EU pledges additional US$35.29m for Rohingyas in Bangladesh

News Hour

European Commission today pledged an additional amount of Euro30 million (US$35.29m) for Myanmar’s Rohingya Muslims who crossed into Bangladesh to evade atrocities as the UN opened a major fundraising conference in Geneva to tackle the crisis.

“The Commissioner for Humanitarian Aid and Crisis Management Christos Stylianides has announced the EU’s contribution of an additional Euro30 million for the Rohingya communities in Bangladesh,” a European Commission (EC) statement said as the Geneva conference was underway.

The European Union (EU) and Kuwait co-hosted the UN’s Pledging Conference on the Rohingya Refugee Crisis while the United Nations envoy in Dhaka said the number of Rohingyas who fled to Bangladesh stood at nearly one million.

The EC statement said their fresh pledge came on the top of over ?21 million in overall EU assistance already allocated to Rohingya and host communities, bringing the total EU support for this year to over Euro51 million (US$60m).

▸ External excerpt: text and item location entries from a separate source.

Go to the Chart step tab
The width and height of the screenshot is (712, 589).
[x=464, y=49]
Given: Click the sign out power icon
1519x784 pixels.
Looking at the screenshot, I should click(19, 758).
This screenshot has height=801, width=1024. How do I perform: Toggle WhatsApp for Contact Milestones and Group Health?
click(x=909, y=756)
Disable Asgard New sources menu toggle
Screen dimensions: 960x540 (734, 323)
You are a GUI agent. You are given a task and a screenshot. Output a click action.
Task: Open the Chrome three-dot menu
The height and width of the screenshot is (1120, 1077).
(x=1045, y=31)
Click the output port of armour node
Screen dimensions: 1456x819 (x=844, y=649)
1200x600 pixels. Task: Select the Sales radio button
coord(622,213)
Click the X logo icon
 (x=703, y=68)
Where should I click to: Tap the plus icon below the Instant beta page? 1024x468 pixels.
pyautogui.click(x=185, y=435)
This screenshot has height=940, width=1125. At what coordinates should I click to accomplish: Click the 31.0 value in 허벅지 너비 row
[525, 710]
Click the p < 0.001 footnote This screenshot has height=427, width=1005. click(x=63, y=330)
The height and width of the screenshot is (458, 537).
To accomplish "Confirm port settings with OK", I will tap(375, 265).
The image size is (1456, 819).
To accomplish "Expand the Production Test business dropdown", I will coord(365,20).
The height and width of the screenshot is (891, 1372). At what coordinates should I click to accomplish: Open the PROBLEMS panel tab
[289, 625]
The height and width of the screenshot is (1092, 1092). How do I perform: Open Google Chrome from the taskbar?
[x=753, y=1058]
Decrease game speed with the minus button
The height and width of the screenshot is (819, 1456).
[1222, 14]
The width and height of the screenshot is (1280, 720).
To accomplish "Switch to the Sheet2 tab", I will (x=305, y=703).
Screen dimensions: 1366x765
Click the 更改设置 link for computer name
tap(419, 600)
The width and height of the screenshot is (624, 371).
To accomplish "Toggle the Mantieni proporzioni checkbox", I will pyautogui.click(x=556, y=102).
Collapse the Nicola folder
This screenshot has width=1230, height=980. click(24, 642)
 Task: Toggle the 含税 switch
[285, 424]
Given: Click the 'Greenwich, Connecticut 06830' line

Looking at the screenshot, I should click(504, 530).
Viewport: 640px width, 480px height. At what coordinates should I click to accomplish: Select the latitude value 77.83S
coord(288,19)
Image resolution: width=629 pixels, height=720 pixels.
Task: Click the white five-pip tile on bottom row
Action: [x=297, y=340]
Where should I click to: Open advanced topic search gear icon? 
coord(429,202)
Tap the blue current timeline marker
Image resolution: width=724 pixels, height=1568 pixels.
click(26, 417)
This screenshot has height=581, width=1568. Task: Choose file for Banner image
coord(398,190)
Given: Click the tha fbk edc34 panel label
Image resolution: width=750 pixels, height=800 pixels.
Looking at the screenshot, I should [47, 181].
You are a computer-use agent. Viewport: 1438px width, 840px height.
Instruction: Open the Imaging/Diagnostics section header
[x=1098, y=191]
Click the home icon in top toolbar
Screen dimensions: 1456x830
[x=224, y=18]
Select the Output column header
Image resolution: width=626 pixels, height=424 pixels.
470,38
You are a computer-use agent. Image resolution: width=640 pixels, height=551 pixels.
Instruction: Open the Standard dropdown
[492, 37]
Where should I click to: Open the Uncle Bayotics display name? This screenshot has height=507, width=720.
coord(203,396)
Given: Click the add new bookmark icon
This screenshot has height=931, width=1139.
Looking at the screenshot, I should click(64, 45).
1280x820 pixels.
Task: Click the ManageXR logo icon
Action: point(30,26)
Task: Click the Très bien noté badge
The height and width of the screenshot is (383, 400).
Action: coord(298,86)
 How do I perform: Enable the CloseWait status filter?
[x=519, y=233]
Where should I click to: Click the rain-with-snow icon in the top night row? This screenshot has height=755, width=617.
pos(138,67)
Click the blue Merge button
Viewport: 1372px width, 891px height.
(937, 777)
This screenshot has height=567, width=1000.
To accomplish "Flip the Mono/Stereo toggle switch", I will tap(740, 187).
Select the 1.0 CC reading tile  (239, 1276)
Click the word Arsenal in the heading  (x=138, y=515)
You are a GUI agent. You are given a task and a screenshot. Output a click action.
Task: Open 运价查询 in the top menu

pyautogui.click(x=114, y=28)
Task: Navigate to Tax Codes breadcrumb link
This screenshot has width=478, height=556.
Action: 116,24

EC’s Commissioner for International Cooperation and Development Neven Mimica said beyond the immediate response “we need to think of long-term solutions for Rohingya and host populations alike”.

“Whilst the focus should remain on creating an enabling environment for safe and dignified voluntary returns of Rohingya to Myanmar, we need to also ensure that local communities, who are already facing enormous challenges, are not left behind and that we provide them medium and long-term development assistance,” he said.

UN humanitarian chief Mark Lowcock told the meet “we need more money to keep pace with intensifying needs” while the pledging conference is part of an effort to raise $434 million by February 2018.

“This is not an isolated crisis, it is the latest round in a decades-long cycle of persecution, violence and displacement . . . Children, women and men fleeing Myanmar are streaming into Bangladesh traumatised and destitute,” he added.

Bangladesh envoy to the UN in Geneva Shamim Ahsan said the exodus of nearly 1 million Rohingya caused an “untenable situation” for the host country and despite Myanmar claims to the contrary, violence in Rakhine state did not stop as thousands still continued to cross the border on a daily basis.

“This is the biggest exodus from a single country since the Rwandan genocide in 1994,” he told the conference, which was featured with frequently used words like haunted, slaughtered, raped and disappeared.

About 600,000 people have crossed the border since Aug. 25, when Burmese military launched a crackdown on Rohingyas responding to the alleged insurgent attacks on their security posts in Rakhine state which the United Nations has called “textbook example of ethnic cleansing”.

“We are here today because, sadly, the needs are even greater than we can provide with our current resources. . . On behalf of the people we are trying to help, we must ask you for more,” World Food Programme’s deputy chief Elisabeth Rasmusson told the conference.